UNIX for Dummies Questions & Answers

Hi everyone,

I am writing a script. As a part of this script, I wanted to check the space of few mounts, If the space usage percentage of the mount crosses over a certain limit then i wanted to display a warning message. The following is the command

df -k | awk ' { if (($6 == "/export/temp") || ($6 == "/export/temp1") || ($6 == "/export/temp2")) {svalue=substr($5,1,(index($5,"%"))-1);if(svalue >= 48) { print "\nWarning: "$6 " space is " $5 " running out of space"}}}'

when the percentage of space is equal to 100% it is not printing the warning message. If i am not wrong, i think the return value of "substr($5,1,(index($5,"%"))-1" is a string which will be stored in svalue string variable. Then i am comparing the string value of svalue with a interger value. This may be the problem I think so.

can anyone tell me how to correct it? how to convert the string value to integer value and then compare it? or how to do it in a correct way?

Please help me on this.
Thank in advance.

awk automatically converts between string and number representation, and complains if it cannot do that. I believe you could even skip the whole substr thing, and trust awk to parse the number part before the percent sign.

It would perhaps be more idiomatic to use a regular expression for $6, and make it the condition for the rest of the script.

Code:

df -k | awk '$6 ~ /^\/export\/temp/ && $5+0 >= 48 {
    print "Warning: "$6 " space is " $5 " running out of space"}'

I'll leave it to you to ponder on whether "space is running out of space" is a useful thing to say ...

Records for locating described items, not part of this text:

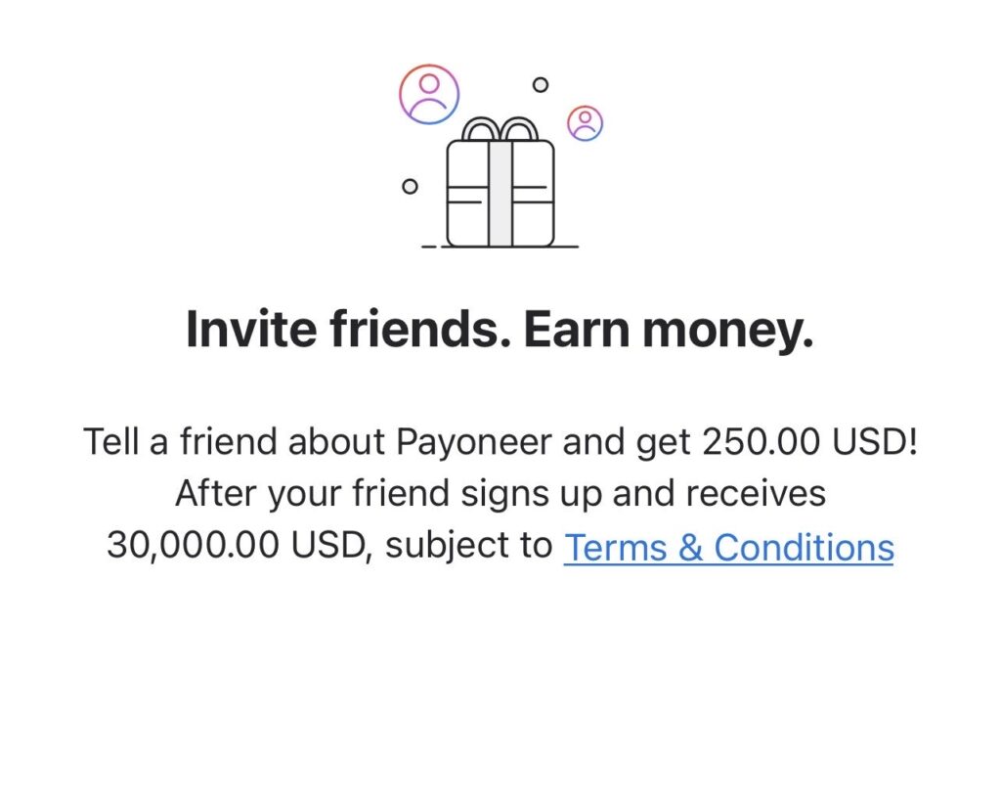Click the "subject to" text

coord(468,547)
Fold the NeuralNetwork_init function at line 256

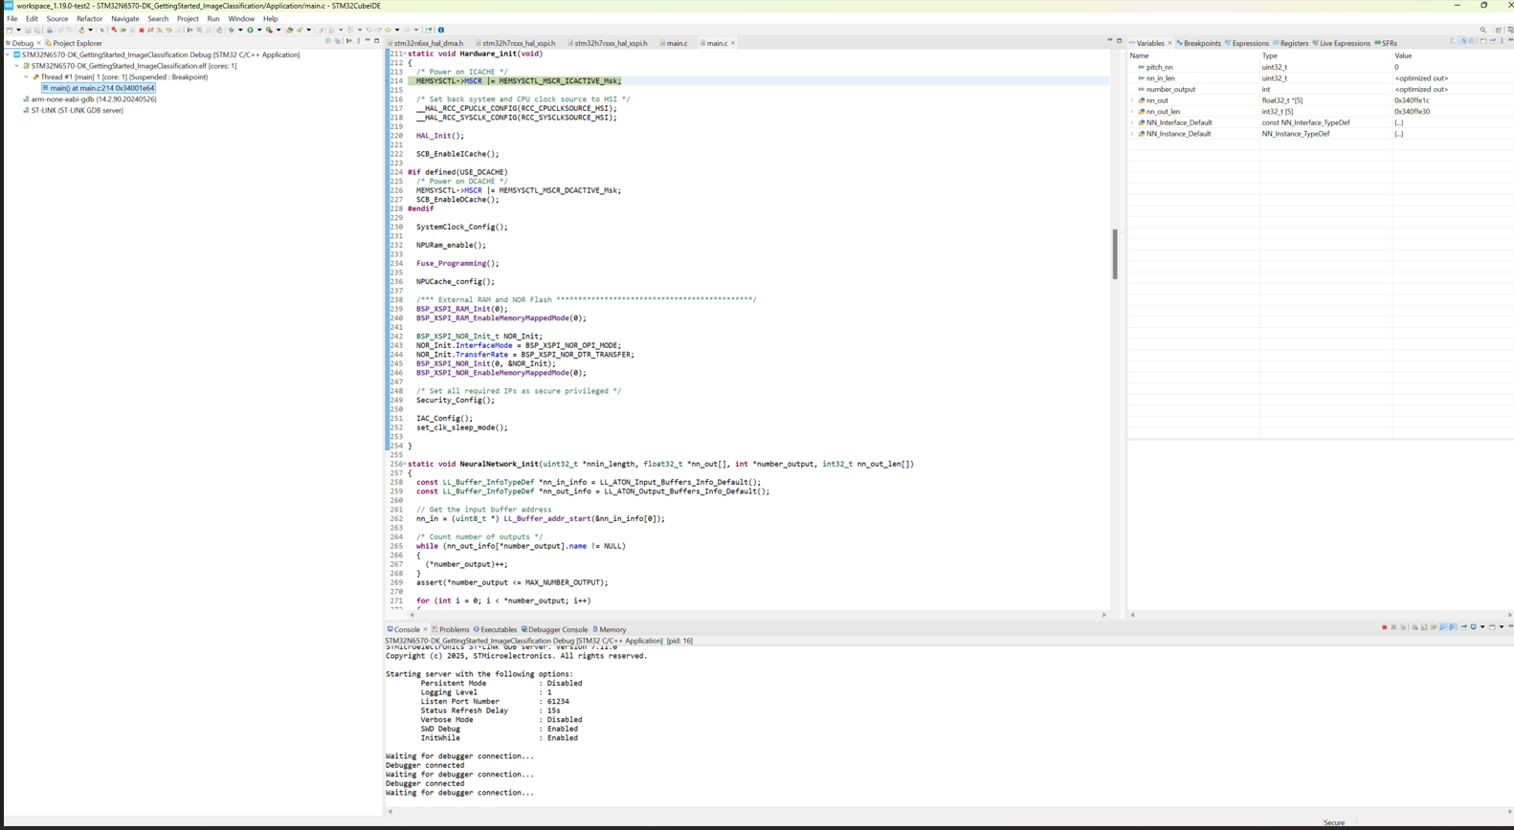pos(405,464)
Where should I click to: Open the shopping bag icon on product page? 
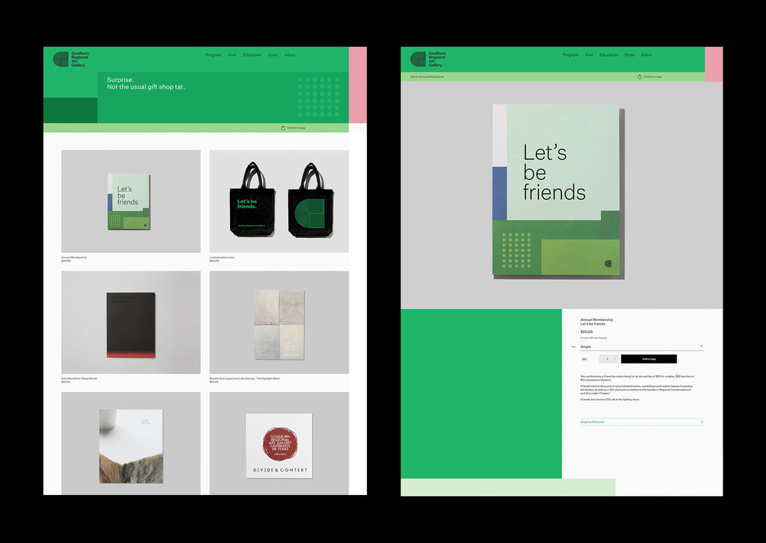pyautogui.click(x=640, y=77)
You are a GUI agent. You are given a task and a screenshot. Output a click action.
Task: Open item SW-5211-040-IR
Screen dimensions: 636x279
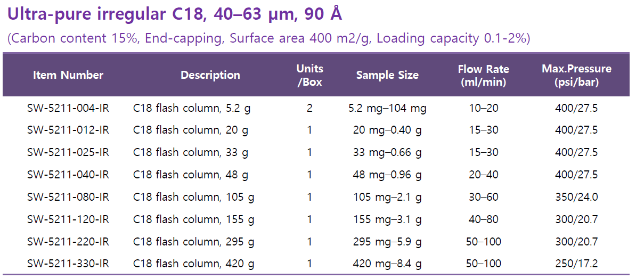(68, 175)
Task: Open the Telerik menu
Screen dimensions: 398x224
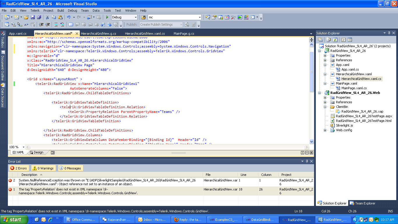Action: point(35,11)
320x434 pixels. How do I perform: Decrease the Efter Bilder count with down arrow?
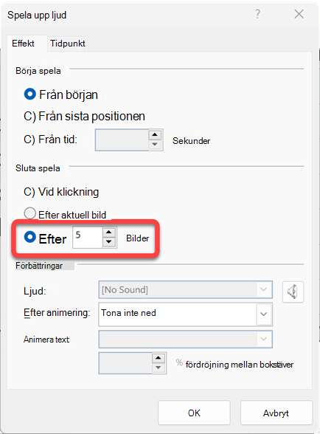(x=109, y=242)
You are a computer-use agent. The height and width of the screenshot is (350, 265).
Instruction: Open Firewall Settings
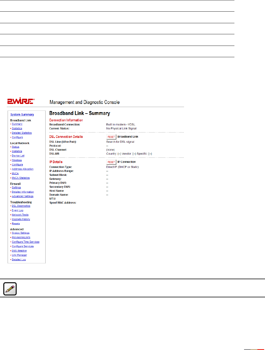click(16, 187)
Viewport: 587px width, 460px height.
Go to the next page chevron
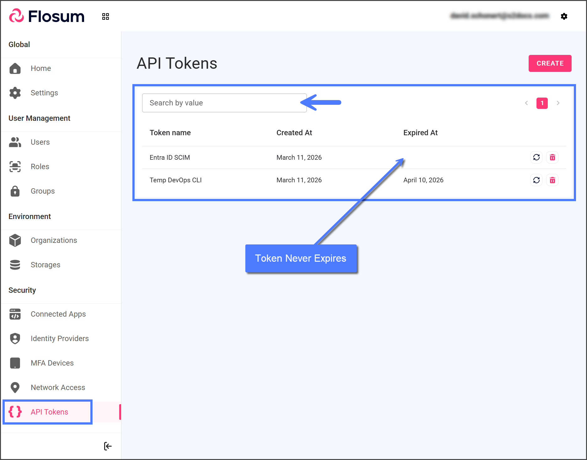tap(558, 103)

(If you have other /export/temp* partitions than the ones you listed, you'll have to tighten up that regular expression a bit. /^\/export\/temp[12]?$/ would match exactly what you had.

Hi ,

I tried as you have said but it is not printing anything,

df -k | awk '$6 ~ /^\/export\/home1/ && $5+0 >= 48 {print "Warning: "$6 " space is " $5 " running out of space"}'

so just to check whether awk parse the number part before the percent sign, i have executed the following command

df -k | awk ' { if (($6 == "/export/home1") || ($6 == "/export/home2")) {svalue=$5+0;print "svalue=" svalue;print "per of space=" $5;}}'

i am getting the output,
svalue=0
per of space =65%
svalue=0
per of space=49%

Any advice please?

Works for me with both mawk and classic awk. Which platform are you on?

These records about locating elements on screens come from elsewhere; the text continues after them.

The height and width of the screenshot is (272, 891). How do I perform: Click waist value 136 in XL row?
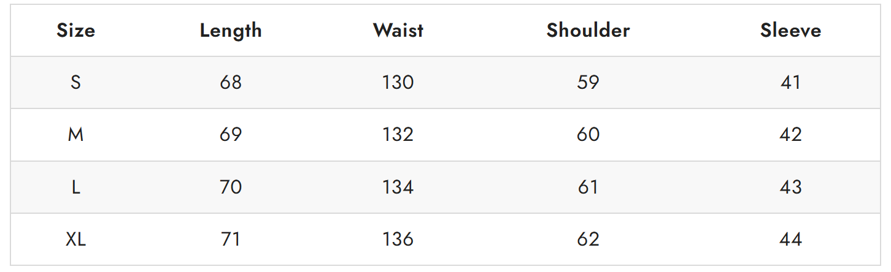398,239
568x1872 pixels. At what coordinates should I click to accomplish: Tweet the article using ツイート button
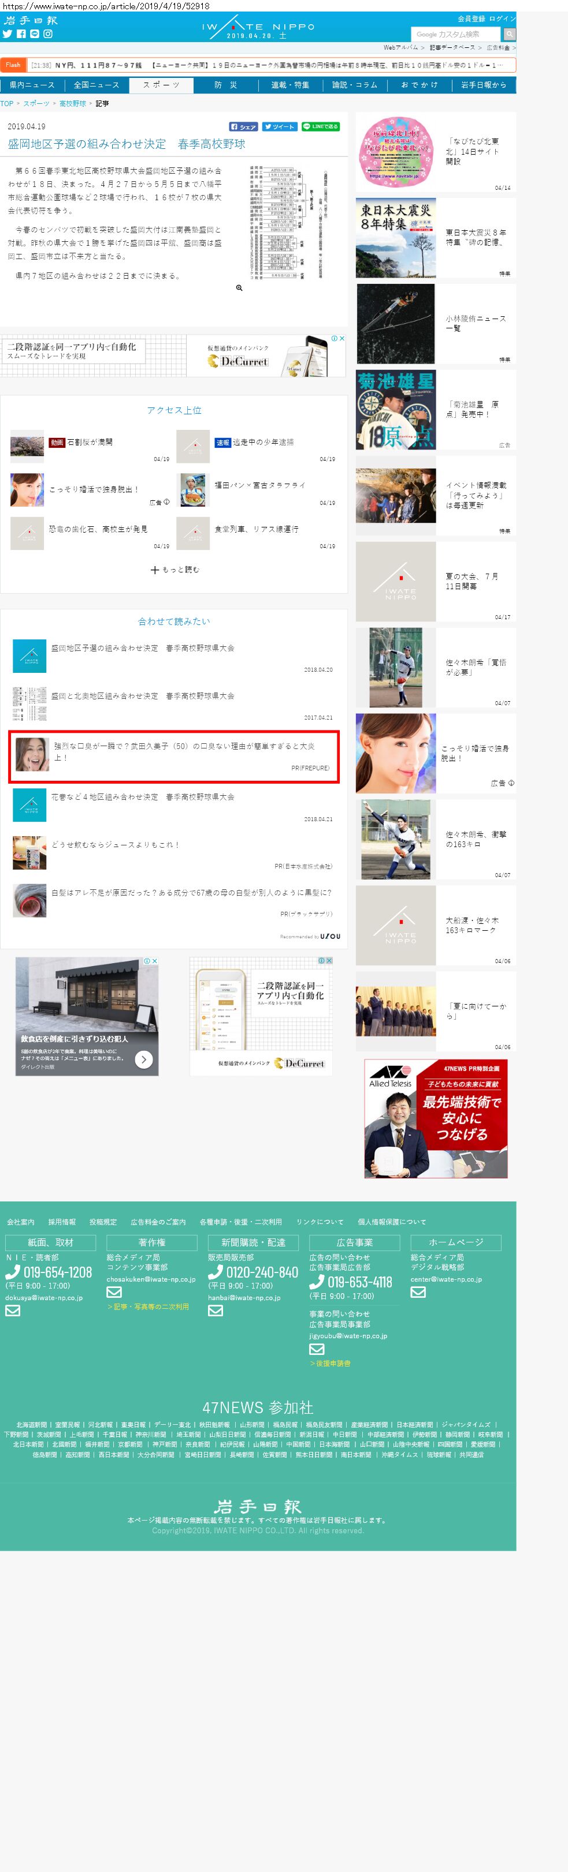pyautogui.click(x=279, y=126)
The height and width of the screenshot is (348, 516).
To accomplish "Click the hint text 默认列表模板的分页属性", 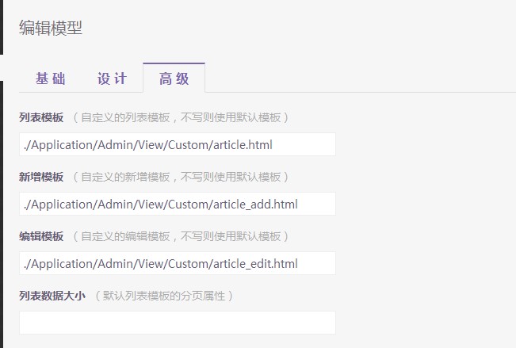I will coord(163,296).
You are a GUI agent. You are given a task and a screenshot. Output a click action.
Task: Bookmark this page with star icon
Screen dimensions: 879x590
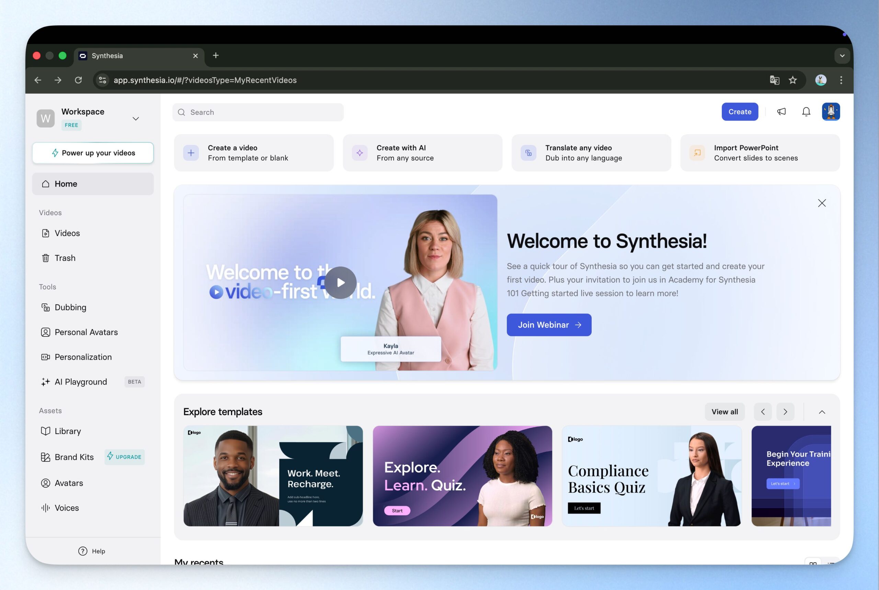(793, 80)
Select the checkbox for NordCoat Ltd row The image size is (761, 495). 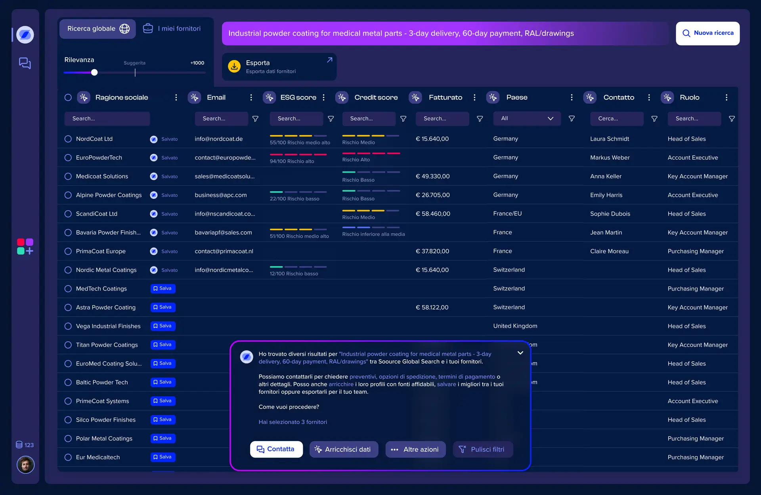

If the match you did before didn't work correctly, and this doesn't work, you could try a simple sub(/%/, "", $5) to get rid of the percent sign.

Hi,

Thanks for your quick response.

I am using SunOS 5.8 version. I have tried as you have suggested like

df -k | awk '($6 ~ /^\/export\/home1/) && (sub(/%/, "", $5) >= 48) {
print "Warning: "$6 " space is " $5 " running out of space"}'
then i am getting the syntax error,
awk: syntax error near line 1
awk: bailing out near line

I think it may be a problem since i am trying to change to $5 instead of string variable value,

so i have changed the code to
df -k | awk ' { if ($6 == "/export/home1") {svalue=$5;sub(/%/, "", svalue);print svalue}}'
then also i am getting the same error,
awk: syntax error near line 1
awk: illegal statement near line 1

I am not sure what i am doing wrong. Please advice me on this.

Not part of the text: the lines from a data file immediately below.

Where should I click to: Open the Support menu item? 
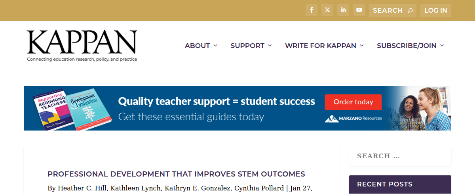pos(247,46)
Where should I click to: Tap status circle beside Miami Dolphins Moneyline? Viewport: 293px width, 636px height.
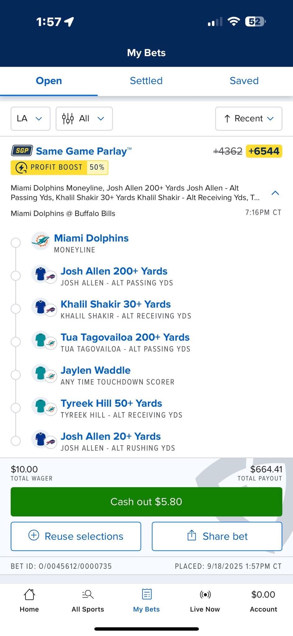(16, 243)
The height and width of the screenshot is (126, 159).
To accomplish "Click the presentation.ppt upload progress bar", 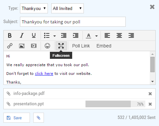I will 115,104.
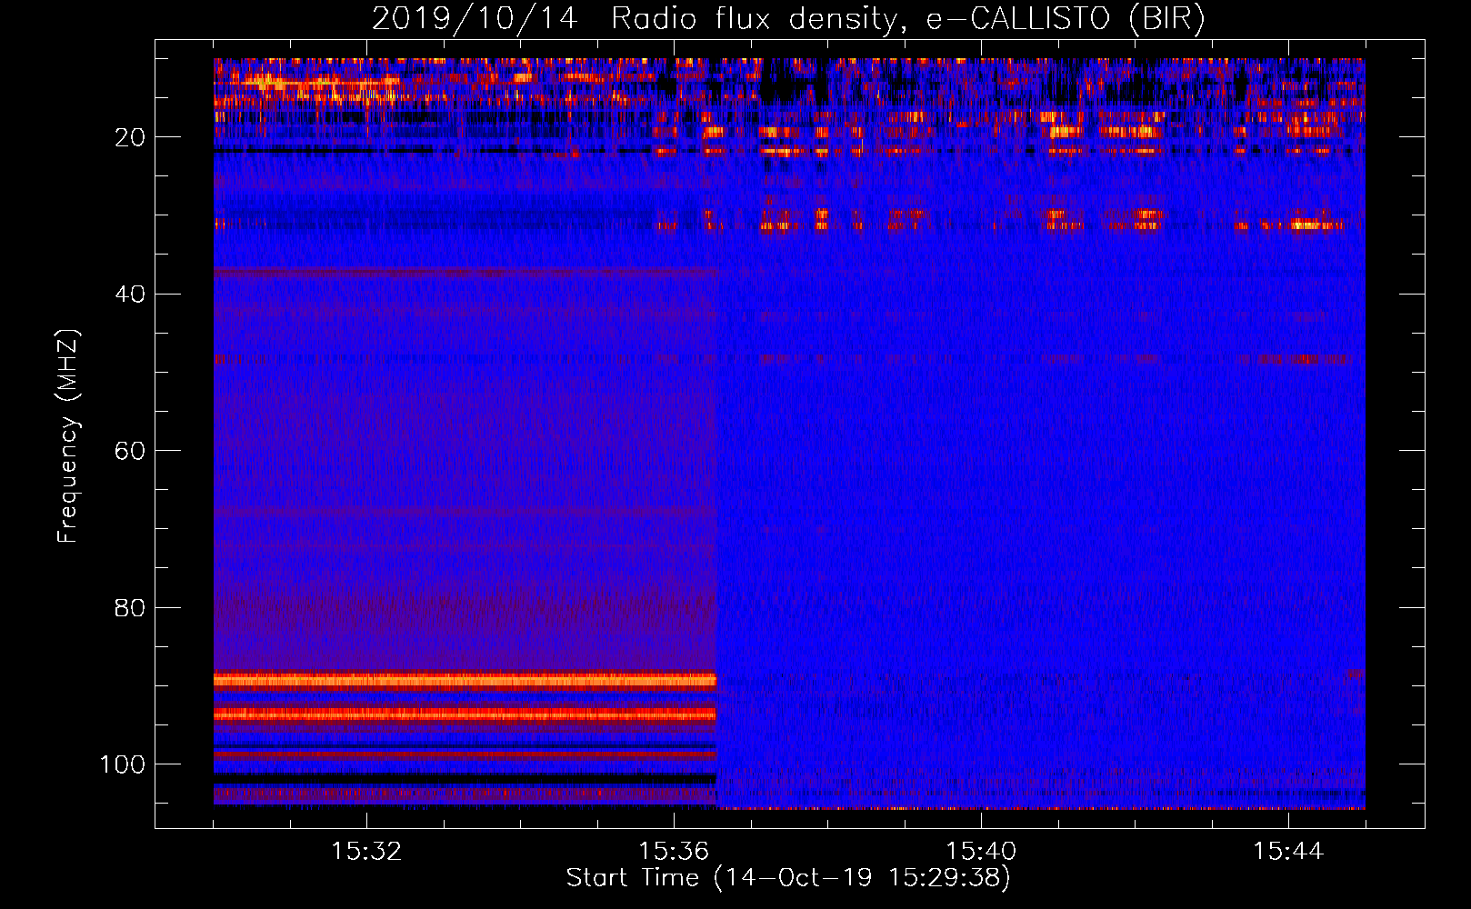
Task: Click the 'Frequency (MHZ)' y-axis label
Action: tap(68, 436)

Then i have modified the code the other way,

df -k | awk ''(($6 == "/export/home1") || ($6 == "/export/home2")) {if((substr($5,1,(index($5,"%")-1))+0) >= 5) { print "\nWarning: "$6 " space is " $5 " low Disk space"}}'

The above code is working for me even when the $5 i.e usage percentage of space is 100% also.

I am not sure what was wrong with the earlier code. Please advice.